Not physical pain; my body was too far away to feel anything physical. This was something else. This was knowledge pain. Information pain. The sensation of a mind being pried open like a stubborn oyster and having the ocean poured inside.

Images hit me first.

Not Azurene. Something larger. White scales traced with blue, coiled around a pillar of light that rose from a burning city. Beside it, wrapped in flames that didn't burn, a phoenix screamed. The two creatures were intertwined; not fighting but joining, their essences merging into something that blazed like a second sun.

Then the vision burned.

Next a different darker phoenix. Not the rebirth flame I'd heard stories about. This was destruction; the bird consuming itself, turning to ash that scattered on winds that carried the sound of a million voices screaming at the sky and the sky roared back and the world cracked open.

The image shattered. Another took its place.
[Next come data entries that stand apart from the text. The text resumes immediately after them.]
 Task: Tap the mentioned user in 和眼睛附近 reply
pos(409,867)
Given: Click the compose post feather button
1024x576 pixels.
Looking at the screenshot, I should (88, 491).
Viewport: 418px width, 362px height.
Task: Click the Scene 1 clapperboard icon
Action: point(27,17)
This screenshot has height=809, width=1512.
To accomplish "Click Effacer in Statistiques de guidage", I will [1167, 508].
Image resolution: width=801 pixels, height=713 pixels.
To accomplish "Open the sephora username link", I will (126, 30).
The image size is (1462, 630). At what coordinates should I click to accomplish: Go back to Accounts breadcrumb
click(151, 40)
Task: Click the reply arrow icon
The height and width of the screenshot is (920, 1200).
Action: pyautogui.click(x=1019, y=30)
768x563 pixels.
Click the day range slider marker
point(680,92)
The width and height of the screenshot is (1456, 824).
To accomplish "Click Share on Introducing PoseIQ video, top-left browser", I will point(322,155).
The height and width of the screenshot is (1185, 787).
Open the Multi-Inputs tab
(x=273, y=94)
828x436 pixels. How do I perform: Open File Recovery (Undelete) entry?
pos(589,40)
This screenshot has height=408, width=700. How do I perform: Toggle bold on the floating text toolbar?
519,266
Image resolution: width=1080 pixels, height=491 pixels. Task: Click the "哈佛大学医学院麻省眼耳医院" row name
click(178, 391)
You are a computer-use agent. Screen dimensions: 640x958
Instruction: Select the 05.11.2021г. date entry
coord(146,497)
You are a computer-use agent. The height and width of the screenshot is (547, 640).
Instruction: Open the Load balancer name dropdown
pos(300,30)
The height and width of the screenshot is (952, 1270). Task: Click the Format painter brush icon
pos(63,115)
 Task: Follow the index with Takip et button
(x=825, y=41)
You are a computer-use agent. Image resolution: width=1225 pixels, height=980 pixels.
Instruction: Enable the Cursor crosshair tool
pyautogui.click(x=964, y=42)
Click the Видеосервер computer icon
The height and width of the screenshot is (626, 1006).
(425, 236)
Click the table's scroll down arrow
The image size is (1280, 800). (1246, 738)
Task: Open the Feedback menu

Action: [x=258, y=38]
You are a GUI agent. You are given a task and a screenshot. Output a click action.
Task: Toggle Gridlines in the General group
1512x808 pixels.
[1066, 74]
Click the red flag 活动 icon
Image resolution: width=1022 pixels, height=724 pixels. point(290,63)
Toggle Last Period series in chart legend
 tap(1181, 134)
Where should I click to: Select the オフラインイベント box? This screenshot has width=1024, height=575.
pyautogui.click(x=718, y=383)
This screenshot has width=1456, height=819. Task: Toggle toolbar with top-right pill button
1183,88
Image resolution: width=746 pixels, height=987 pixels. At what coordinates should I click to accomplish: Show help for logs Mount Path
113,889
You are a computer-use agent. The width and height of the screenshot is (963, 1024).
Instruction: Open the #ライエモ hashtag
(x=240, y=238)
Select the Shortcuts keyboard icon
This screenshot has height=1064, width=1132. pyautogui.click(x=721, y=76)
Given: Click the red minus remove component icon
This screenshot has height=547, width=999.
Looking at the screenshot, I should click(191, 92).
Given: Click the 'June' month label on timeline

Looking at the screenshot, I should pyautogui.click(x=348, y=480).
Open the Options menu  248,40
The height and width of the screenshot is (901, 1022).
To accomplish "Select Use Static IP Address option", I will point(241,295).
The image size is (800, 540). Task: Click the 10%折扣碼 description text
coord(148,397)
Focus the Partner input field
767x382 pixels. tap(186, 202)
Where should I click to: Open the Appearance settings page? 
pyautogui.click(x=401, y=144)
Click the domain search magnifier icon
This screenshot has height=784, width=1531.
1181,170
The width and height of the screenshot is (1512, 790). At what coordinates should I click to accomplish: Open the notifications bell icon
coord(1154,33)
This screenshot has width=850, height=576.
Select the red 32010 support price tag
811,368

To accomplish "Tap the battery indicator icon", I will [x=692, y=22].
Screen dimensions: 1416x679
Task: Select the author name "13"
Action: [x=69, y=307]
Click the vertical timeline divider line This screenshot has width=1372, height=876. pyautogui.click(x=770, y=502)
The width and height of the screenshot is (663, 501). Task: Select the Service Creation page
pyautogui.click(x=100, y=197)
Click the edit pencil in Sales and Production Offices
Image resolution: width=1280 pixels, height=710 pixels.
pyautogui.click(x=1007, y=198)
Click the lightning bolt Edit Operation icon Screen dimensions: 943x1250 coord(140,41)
Armies. Human armies, banners I recognized: Azure blue, Vermillia red, Blanc white, Tortuga black. But they weren't allied. They were fighting. Tearing into each other with Animus and steel and Anima while something waited beyond the borders of the battlefield. Something patient. Something hungry.

Gone. Next.

Three figures on a rooftop. A blonde woman with lightning in her eyes. A lavender-haired woman with spectacles that glowed with inner light. A shadow-wrapped woman whose smile was a knife. They stood over a body; my body, older, bloodied, broken; and another crimson haired woman lay beside me, her phoenix Anima dissolving into ash. The blonde woman was crying. The dark-haired woman was shaking. The shadow woman was laughing, but the laugh was a sob, and none of them understood what they'd done.

Stop, I tried to say. Stop, I can't...

The presence didn't stop. Couldn't stop. The information kept coming, faster now, a flood that had been building for longer than I could comprehend finally finding an outlet.

Demons.

That was the word that hit me. Demons. Creatures from beyond the rifts, from the wounds in reality. I saw them now; an army of them, a sea of them, pouring across a land bridge I didn't recognize toward a continent I'd never left. Mouths and claws and crystal-threaded bodies that corrupted everything they touched. Mindless drones in the millions. Organized soldiers in the thousands. Intelligent commanders; Heralds, the knowledge called them; leading the advance with stolen animus and devoured souls.

And behind them all, something vast. Something that made the Heralds look like insects. Something so immense and alien that my mind refused to hold its shape.

The image scattered like shattered glass.

Three women stood at the end of everything.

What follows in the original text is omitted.